Cependant, la philosophie populaire, tout en se concentrant sur la religion et en se basant sur l’Évangile, évolua progressivement au cours du XVIIIe s. et dans la deuxième moitié du XIXe s. s’affranchit définitivement du mysticisme pour prendre une orientation réaliste ; s’inspirant des besoins de la vie réelle, elle établit les dogmes de la nouvelle religion sur des principes communistes, tendant à une meilleure organisation sociale et une vie plus équitable sur cette terre, réfutant les autorités, le service militaire, voire le payement des impôts, perçus par les fonctionnaires du gouvernement.

Ces nouvelles sectes dites « rationalistes » se formèrent sous l’influence des anabaptistes qui, répondant à l’appel de Catherine II, qui promettait aux colons la liberté de conscience, vinrent s’établir dans le sud de la Russie, alors presque désert. Mais bientôt les doctrines élaborées par les sectaires devancèrent celles-là même de leurs inspirateurs les anabaptistes. La dernière phase de cette évolution socialo-religieuse s’est traduite dans le stundisme — secte rationaliste la plus avancée, entièrement dégagée de tout mysticisme.
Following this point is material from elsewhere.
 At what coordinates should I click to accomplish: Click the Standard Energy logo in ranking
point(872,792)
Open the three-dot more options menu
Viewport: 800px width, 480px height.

Basant leurs doctrines sur le commentaire libre de l’Évangile, les stundistes désavouent l’Église officielle avec ses icônes, ses rites et ses sacrements, renient en même temps ses ministres et cherchent à appliquer en pratique les enseignements de l’Évangile. Le stundisme s’est répandu avec une rapidité-excessive dans toute la Russie méridionale, en hissant successivement les provinces limitrophes faisant des siens en Ukraine, dans la Russie blanche et jusqu’au centre de l’empire, comptant des adeptes dans la capitale même.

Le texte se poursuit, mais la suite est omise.